Me di cuenta también de que había amigos míos que no me gustaban, que no me gustaban nada… Claro “¡qué mal amigo eres al pensar eso de tus amigos! Pero era cierto y aunque al principio me costó un poco digerirlo, lo acepté sin juzgarme y comencé a indagar qué decía eso de mí. Quizás me decía que esa persona no tenía los mismos valores que yo; o que su comportamiento no coincidía con la forma en que yo trataba a las personas; o simplemente que no me aportaba nada el estar con él.

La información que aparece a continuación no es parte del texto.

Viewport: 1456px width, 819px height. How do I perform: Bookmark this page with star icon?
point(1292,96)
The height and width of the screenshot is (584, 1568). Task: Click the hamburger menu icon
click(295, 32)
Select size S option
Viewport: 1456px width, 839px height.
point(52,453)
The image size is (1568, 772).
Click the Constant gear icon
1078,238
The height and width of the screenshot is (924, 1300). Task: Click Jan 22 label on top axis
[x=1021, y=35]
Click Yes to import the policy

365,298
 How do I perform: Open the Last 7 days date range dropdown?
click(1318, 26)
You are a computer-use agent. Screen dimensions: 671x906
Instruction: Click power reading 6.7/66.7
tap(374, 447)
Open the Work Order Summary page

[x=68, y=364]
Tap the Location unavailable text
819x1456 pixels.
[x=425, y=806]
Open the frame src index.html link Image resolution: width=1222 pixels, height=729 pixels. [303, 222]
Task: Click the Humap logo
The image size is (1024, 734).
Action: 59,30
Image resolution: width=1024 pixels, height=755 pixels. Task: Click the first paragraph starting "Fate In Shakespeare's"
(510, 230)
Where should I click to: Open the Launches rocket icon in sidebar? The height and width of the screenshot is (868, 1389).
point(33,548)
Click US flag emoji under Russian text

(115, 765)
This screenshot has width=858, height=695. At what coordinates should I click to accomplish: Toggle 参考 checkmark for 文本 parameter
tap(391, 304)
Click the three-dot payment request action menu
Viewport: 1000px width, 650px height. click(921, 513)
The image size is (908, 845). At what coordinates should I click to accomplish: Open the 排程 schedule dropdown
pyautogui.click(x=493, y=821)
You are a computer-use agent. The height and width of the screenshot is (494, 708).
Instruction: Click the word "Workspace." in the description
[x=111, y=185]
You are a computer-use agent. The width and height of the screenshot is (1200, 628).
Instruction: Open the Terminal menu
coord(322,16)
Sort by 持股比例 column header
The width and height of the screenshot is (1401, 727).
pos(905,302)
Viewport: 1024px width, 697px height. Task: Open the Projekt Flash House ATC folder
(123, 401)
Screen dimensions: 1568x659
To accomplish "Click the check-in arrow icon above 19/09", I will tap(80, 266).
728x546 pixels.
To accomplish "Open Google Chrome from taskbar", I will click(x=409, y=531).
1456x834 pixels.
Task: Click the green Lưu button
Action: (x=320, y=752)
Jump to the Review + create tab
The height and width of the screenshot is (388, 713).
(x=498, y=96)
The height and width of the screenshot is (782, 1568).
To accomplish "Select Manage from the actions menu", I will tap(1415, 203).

De una forma, al aceptar que esos pensamientos eran míos y eran ciertos y que no era peor persona por pensar de ese modo (sino que al aceptarlo iba a aprender más de mí), a partir de ahí empecé a darme cuenta de cómo era yo realmente y de que hasta ese momento yo mismo me había estado engañando con mi forma de pensar, simplemente porque había una vocecita detrás que me decía que “eso no podía pensarlo porque no estaba soclamente bien visto”.

El día que acepté mis pensamientos sin juzgarme empecé a aprender realmente quién era yo.

Desde ese día fui integrando poco a poco esta forma de aceptación de mis pensamientos y lo que ha pasado hasta el día de hoy es que cada vez soy más consciente de cómo soy, de lo que tengo que darme y con qué tipo de personas quiero rodearme para ser más feliz.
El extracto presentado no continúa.